▶ _Your task_:
Search the records for lines with the word "computer" and copy each match.
[[ Recorded data, beginning ]]
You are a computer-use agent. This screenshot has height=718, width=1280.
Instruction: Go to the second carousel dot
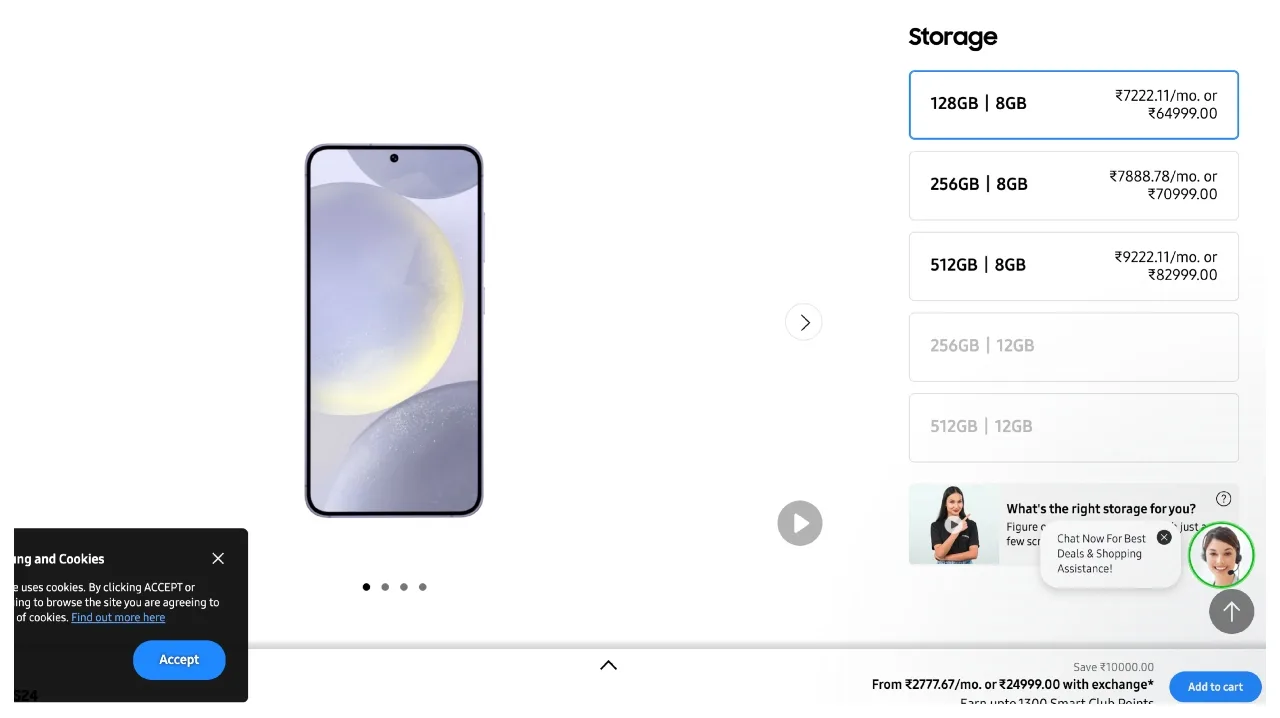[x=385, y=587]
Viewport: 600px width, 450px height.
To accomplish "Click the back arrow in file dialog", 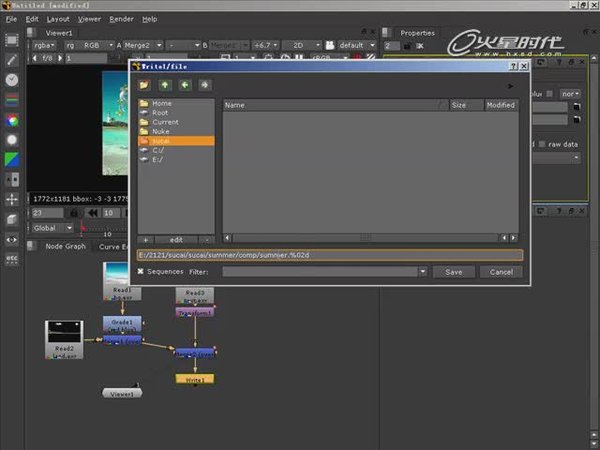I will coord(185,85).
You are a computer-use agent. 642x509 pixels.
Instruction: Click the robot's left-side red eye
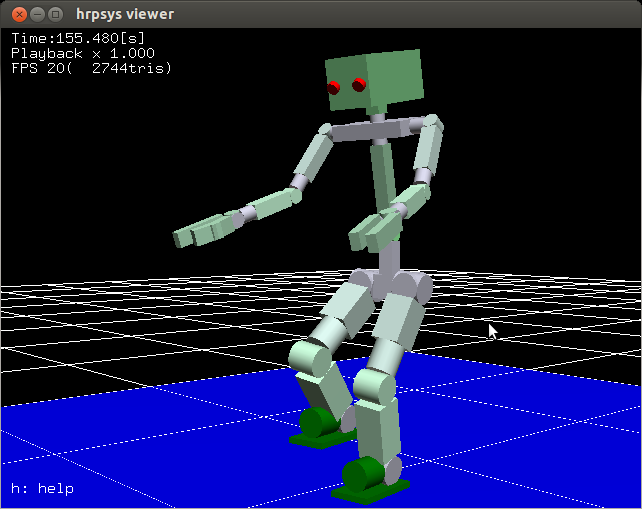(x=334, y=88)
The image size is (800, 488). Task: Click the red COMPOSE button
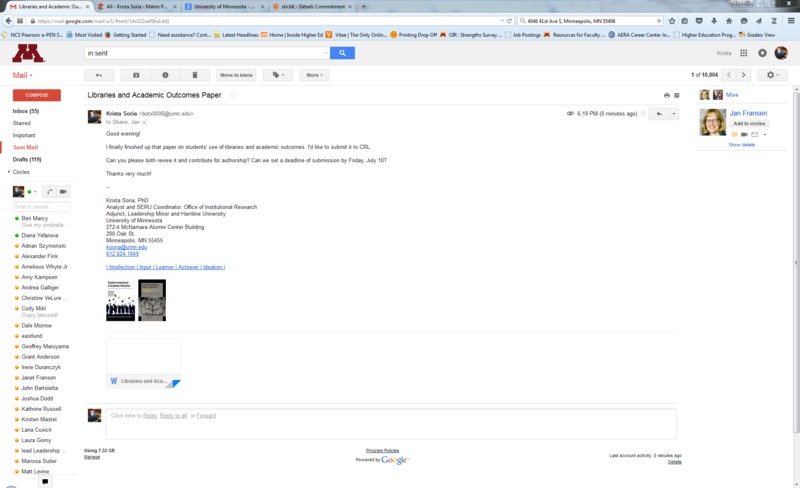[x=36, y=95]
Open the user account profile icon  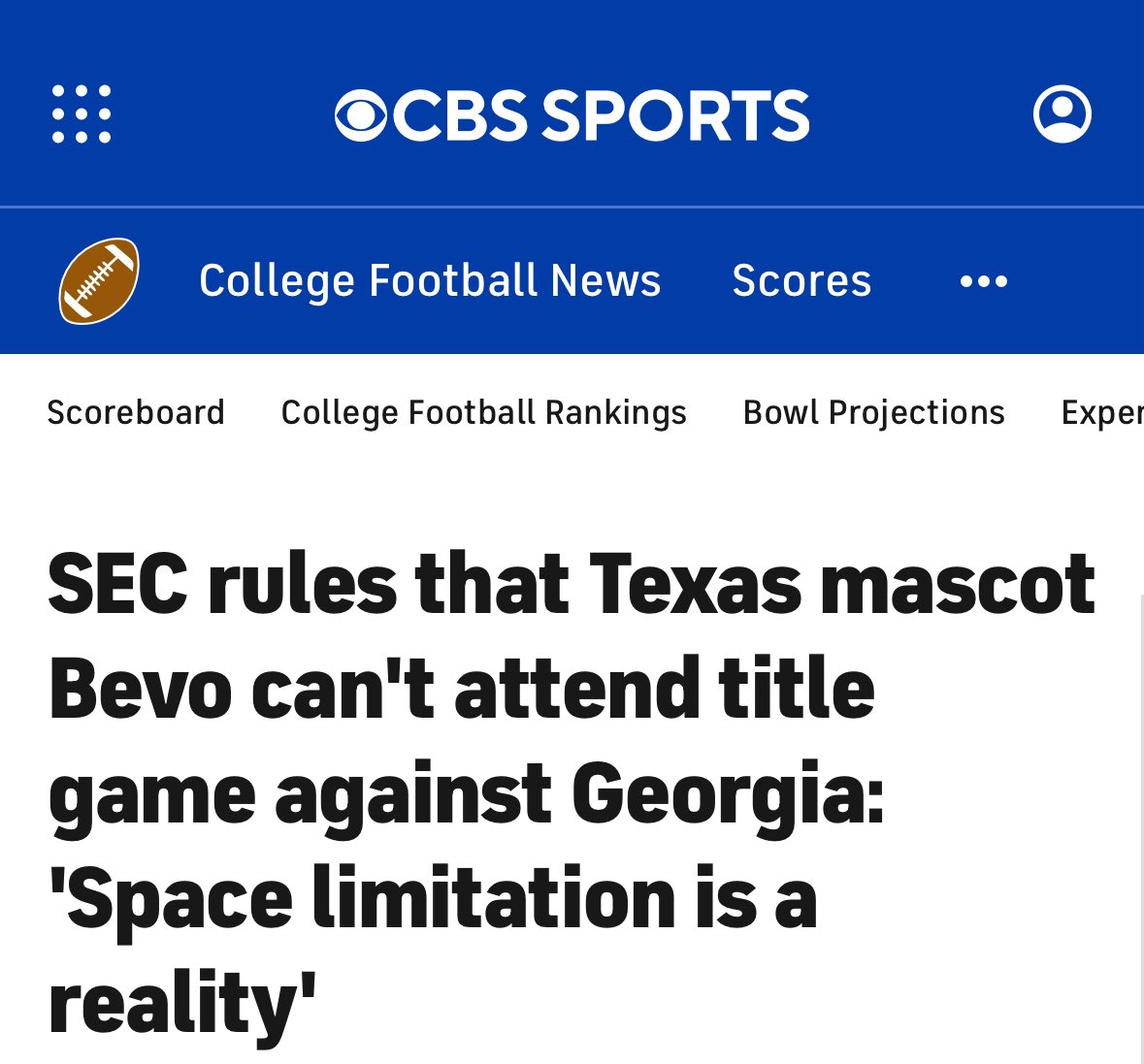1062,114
[[ Recorded data, end ]]
▶ _Exercise answer_:
You are a computer-use agent. This screenshot has height=718, width=1280.
You are a computer-use agent. 642x509 pixels.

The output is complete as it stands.